> **What you have to do**:
Return exactly the final stretch of the records below, opening with the line that contains "August 2019 (445, 1076)" and closing with the last line.

[The input Boundary: Start]

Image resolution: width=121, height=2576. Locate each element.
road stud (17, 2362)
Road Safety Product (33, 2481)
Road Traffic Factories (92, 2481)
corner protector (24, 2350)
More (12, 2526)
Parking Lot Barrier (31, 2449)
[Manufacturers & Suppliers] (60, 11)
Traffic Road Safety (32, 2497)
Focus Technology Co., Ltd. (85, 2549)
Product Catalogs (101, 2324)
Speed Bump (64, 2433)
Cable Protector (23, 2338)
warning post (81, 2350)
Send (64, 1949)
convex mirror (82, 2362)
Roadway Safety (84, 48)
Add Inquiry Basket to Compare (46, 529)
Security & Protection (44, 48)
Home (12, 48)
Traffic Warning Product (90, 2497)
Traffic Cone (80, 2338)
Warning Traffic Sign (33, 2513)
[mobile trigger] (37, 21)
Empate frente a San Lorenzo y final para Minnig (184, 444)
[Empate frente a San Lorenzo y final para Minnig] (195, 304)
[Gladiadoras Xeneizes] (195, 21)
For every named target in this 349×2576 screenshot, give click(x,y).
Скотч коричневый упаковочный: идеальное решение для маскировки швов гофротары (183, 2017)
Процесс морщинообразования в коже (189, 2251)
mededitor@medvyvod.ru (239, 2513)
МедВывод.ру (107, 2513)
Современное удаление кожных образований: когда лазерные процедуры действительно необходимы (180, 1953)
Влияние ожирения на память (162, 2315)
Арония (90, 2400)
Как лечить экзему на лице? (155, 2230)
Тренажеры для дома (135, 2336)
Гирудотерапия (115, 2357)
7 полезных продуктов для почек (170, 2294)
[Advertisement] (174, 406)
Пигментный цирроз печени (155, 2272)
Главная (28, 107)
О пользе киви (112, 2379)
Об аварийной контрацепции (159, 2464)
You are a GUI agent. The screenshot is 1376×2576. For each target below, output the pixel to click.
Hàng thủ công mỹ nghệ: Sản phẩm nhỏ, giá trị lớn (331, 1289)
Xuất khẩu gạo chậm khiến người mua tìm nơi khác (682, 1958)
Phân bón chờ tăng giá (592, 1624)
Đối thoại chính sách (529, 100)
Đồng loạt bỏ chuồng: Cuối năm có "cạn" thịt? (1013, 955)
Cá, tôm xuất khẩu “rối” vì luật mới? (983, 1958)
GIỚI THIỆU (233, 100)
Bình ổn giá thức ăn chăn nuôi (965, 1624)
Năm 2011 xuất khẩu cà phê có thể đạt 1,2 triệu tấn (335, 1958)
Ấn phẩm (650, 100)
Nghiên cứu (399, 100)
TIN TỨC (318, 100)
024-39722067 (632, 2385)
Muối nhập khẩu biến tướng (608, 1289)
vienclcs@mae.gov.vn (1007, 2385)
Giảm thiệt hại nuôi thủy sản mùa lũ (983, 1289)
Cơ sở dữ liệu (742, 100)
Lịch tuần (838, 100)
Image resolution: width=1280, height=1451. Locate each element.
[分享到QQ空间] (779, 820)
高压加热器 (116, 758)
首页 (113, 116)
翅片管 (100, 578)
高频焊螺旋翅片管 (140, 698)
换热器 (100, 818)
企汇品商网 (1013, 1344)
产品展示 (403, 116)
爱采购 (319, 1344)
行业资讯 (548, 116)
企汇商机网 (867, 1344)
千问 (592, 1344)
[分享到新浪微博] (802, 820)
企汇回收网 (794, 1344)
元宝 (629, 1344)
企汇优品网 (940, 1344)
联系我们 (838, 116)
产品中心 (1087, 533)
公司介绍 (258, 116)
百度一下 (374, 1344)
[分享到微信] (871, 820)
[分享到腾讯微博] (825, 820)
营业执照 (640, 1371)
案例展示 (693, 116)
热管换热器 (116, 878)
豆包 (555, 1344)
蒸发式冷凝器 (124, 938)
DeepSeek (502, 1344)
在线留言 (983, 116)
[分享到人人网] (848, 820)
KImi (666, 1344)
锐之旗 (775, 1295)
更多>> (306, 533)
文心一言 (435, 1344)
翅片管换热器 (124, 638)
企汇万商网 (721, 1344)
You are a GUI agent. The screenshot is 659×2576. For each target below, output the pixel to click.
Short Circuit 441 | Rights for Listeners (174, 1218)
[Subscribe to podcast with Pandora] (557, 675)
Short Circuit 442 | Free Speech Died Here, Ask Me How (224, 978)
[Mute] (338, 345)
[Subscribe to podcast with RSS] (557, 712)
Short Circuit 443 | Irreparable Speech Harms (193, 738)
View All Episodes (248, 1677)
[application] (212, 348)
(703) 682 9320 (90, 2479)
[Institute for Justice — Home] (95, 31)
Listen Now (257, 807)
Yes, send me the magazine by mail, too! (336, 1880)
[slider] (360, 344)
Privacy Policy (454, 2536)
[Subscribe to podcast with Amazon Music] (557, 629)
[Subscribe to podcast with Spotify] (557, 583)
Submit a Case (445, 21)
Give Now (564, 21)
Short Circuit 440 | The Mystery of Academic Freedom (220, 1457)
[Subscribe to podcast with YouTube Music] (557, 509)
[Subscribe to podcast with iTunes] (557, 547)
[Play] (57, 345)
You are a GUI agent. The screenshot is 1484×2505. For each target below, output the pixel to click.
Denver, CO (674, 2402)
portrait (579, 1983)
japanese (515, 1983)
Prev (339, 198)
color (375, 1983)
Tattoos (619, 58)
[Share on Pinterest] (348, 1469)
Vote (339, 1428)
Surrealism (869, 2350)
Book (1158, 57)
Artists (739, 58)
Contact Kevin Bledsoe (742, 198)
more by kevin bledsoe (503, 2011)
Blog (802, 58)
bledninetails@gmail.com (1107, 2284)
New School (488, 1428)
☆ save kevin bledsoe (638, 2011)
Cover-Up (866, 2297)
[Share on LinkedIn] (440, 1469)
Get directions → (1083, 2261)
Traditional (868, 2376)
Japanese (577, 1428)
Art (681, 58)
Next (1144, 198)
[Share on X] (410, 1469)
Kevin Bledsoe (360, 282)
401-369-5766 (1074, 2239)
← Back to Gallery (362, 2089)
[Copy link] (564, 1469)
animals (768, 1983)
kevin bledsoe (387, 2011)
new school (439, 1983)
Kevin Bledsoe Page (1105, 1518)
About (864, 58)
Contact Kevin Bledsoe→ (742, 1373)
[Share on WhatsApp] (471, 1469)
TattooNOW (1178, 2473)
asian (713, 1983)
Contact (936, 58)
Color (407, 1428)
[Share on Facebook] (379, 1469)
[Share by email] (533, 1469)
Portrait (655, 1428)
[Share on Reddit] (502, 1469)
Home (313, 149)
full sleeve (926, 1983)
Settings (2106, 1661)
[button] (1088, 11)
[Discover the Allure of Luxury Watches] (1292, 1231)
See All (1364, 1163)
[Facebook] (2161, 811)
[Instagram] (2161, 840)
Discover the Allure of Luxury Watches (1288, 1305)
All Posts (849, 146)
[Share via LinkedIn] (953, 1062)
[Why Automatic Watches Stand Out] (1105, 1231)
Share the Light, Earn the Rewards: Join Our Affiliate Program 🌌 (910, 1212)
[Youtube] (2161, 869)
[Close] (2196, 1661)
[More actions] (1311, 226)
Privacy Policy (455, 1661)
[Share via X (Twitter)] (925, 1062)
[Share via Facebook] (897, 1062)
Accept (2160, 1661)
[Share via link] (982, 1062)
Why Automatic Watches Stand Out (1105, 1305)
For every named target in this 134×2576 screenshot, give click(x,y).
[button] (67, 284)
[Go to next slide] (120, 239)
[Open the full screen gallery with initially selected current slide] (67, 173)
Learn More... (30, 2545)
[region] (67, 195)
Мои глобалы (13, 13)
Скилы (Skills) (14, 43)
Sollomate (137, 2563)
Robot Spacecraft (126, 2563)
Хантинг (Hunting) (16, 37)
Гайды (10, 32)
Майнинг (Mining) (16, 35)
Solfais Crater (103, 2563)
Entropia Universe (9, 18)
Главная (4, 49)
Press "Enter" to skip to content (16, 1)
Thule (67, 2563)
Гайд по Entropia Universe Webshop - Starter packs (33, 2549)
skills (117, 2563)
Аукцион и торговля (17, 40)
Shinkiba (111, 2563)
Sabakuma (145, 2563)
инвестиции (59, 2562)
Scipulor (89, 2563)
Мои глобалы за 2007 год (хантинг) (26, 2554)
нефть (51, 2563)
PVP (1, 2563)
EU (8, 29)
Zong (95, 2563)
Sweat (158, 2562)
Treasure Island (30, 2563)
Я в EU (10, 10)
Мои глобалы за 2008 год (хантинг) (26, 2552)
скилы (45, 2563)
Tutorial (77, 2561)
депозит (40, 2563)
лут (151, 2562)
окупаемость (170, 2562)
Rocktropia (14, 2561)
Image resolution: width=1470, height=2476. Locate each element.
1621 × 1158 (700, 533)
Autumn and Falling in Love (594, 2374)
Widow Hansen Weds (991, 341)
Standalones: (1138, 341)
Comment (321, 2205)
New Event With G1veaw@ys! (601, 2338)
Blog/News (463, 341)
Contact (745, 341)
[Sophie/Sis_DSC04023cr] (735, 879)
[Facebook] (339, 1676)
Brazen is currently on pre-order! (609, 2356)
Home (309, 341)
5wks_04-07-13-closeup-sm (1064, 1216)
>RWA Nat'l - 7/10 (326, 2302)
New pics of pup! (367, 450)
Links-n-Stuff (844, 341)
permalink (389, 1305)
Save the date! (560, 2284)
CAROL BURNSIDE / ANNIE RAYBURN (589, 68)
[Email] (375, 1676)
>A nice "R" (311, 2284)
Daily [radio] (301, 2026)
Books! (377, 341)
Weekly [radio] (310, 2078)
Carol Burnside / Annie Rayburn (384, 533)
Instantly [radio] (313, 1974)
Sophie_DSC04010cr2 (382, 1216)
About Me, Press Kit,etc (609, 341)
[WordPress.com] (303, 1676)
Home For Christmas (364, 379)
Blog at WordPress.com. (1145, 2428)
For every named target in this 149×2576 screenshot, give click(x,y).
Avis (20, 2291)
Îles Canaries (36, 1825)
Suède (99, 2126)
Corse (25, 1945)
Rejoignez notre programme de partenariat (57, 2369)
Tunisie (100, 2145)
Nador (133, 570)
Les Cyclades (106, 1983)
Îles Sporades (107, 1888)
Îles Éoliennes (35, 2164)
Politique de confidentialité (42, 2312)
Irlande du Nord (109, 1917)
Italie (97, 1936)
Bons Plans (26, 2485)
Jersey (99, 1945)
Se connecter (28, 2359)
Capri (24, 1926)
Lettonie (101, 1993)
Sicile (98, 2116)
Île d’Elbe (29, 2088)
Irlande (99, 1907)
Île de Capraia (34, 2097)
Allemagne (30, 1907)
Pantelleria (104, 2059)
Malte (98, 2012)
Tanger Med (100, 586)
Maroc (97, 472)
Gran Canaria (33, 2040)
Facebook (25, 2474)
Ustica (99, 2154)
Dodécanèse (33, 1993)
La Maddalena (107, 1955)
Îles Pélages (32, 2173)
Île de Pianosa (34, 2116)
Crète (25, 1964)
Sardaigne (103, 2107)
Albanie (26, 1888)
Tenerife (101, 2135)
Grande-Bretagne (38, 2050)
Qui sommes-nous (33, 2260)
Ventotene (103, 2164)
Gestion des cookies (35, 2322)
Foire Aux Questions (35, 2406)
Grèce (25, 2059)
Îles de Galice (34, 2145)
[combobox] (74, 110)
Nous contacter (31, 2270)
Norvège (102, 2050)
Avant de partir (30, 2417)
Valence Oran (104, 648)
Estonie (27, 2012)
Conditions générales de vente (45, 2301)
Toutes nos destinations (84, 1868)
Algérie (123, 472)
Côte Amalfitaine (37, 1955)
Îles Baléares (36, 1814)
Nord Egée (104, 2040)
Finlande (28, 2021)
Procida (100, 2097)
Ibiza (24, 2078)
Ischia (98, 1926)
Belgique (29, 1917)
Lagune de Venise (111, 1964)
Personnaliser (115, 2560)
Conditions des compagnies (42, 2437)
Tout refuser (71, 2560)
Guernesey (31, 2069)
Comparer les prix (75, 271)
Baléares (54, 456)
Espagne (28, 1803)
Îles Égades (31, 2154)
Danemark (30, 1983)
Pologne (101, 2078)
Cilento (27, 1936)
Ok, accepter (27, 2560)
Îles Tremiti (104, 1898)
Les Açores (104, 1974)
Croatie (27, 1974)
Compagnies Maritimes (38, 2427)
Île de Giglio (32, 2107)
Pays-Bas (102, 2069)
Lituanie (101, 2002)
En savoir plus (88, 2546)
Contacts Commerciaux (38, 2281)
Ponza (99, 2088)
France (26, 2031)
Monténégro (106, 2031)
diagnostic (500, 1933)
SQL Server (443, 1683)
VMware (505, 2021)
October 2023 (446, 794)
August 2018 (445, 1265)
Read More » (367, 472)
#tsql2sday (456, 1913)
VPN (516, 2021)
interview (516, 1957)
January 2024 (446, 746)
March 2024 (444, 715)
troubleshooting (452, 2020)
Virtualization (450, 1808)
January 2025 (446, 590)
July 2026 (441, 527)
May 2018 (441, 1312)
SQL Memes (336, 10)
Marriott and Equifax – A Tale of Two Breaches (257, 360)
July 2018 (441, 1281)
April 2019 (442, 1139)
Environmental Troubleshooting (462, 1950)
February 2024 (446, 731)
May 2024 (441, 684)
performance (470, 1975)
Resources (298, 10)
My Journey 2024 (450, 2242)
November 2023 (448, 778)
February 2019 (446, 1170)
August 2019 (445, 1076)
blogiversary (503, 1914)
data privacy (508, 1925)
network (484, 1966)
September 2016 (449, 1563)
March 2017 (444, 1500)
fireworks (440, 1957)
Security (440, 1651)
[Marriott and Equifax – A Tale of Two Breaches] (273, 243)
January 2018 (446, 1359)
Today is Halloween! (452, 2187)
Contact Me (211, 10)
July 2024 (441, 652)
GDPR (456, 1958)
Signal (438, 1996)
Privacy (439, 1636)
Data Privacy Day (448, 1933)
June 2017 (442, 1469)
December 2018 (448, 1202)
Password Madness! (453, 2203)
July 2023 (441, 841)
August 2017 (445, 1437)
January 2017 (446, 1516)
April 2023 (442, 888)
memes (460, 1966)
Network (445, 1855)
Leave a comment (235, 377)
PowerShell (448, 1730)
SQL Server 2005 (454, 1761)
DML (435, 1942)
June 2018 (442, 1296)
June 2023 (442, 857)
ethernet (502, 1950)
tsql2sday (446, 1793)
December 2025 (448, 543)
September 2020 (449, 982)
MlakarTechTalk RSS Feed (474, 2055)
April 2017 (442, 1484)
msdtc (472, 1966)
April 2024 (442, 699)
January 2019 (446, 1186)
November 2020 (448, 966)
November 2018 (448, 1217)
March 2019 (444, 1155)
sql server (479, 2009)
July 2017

[The input Boundary: End]

> **Answer space**:
August 2019 (445, 1076)
blogiversary (503, 1914)
data privacy (508, 1925)
network (484, 1966)
September 2016 (449, 1563)
March 2017 (444, 1500)
fireworks (440, 1957)
Security (440, 1651)
[Marriott and Equifax – A Tale of Two Breaches] (273, 243)
January 2018 (446, 1359)
Today is Halloween! (452, 2187)
Contact Me (211, 10)
July 2024 (441, 652)
GDPR (456, 1958)
Signal (438, 1996)
Privacy (439, 1636)
Data Privacy Day (448, 1933)
June 2017 (442, 1469)
December 2018 (448, 1202)
Password Madness! (453, 2203)
July 2023 (441, 841)
August 2017 (445, 1437)
January 2017 (446, 1516)
April 2023 (442, 888)
memes (460, 1966)
Network (445, 1855)
Leave a comment (235, 377)
PowerShell (448, 1730)
SQL Server 2005 (454, 1761)
DML (435, 1942)
June 2018 (442, 1296)
June 2023 (442, 857)
ethernet (502, 1950)
tsql2sday (446, 1793)
December 2025 (448, 543)
September 2020 (449, 982)
MlakarTechTalk RSS Feed (474, 2055)
April 2017 (442, 1484)
msdtc (472, 1966)
April 2024 (442, 699)
January 2019 (446, 1186)
November 2020 (448, 966)
November 2018 (448, 1217)
March 2019 (444, 1155)
sql server (479, 2009)
July 2017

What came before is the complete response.